Ele se apaixona pelo robô e um dia o capitão do navio aparece inesperadamente e diz ao prisioneiro que foi perdoado. A nave está lá para trazê-lo de volta à Terra; no entanto, devem partir imediatamente e, devido às preocupações com espaço e combustível, o prisioneiro não pode levar nada consigo. De repente o preso não quer sair da prisão porque ama o robô e não pode levá-lo consigo.

Como se interrogasse a natureza surreal das relações amorosas, o prisioneiro insiste que o capitão não entende o robô da mesma forma que ele. No entanto, o capitão do navio atira no robô, expondo seus fios internos, e o prisioneiro relutantemente embarca no navio tentando se certificar de que ela era apenas uma máquina e que sua personalidade era uma invenção de sua imaginação. Este episódio produz uma experiência do estranho nos seus espectadores, interrogando o sentido em que uma relação de “ amor ” depende da imaginação e ao mesmo tempo a restringe. O robô é na verdade um robô, e o amor do prisioneiro pode, de fato, ser amor verdadeiro; entretanto, se for amor verdadeiro e verdadeiro, então qual é a verdade surreal do amor?

Os episódios “Miniatura” e “O Santuário de Dezesseis Milímetros” exploram a questão de até que ponto podemos “viver” em nossa imaginação, especialmente à luz da ideia surrealista de que fazer isso sempre é o caso e é inevitável. Em “Miniatura”, as estatuetas de casas de bonecas “ganham vida” e em “O Santuário de Dezesseis Milímetros”, uma estrela de cinema idosa se recusa a perceber a si mesma em termos de sua condição corporal atual, em vez de assistir a filmes dela mesma desde a juventude, imaginando que tudo e todos desde aquele momento permaneceram os mesmos – inclusive ela.
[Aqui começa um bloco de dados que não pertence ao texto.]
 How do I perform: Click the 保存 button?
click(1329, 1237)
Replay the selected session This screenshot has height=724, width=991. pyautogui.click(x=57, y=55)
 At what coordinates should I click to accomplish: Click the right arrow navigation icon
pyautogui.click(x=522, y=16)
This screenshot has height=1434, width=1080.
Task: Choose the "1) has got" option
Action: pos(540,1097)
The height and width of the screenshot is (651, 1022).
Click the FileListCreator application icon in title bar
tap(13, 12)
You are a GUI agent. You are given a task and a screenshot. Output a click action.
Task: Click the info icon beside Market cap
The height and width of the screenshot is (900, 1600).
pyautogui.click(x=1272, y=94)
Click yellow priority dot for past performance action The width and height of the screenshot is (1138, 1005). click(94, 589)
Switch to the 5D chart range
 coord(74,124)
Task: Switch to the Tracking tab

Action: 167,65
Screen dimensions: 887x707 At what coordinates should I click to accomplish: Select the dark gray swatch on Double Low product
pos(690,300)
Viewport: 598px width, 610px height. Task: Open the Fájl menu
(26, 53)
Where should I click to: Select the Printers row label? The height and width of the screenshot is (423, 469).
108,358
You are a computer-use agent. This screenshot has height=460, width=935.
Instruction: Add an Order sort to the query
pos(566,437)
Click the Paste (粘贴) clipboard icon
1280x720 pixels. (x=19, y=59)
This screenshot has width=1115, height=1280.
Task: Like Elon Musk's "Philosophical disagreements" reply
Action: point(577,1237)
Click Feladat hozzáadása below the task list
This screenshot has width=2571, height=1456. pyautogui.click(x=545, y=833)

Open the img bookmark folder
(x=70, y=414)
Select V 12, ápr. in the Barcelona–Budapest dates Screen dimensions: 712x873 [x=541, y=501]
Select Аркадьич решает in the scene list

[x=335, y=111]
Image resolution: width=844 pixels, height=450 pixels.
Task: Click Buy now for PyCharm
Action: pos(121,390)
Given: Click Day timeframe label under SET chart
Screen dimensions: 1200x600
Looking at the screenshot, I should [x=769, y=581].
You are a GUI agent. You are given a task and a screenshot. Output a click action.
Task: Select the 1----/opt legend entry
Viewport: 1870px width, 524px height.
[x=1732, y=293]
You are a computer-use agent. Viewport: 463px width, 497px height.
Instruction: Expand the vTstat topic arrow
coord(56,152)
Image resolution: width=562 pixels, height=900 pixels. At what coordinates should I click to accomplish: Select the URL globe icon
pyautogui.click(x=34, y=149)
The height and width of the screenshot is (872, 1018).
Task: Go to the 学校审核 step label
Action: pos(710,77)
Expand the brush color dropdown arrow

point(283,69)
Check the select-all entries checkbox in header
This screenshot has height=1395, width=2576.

Esta relação com uma dimensão surreal da imaginação livre da racionalidade ou das perspectivas e percepções dos outros também é explorada em “A Stop at Willoughby”, que retrata um executivo sob significativa pressão de trabalho enquanto ganha acesso a uma cidade tranquila da década de 1880 através de seu sonhos. Tal como nos outros casos, o episódio produz uma experiência do estranho nos telespectadores, à medida que estes reconhecem a forma como os “mundos” da sua imaginação livre podem ser preferíveis às restrições da “vida desperta”, enquanto testemunham a escolha destas personagens. para habitá-los.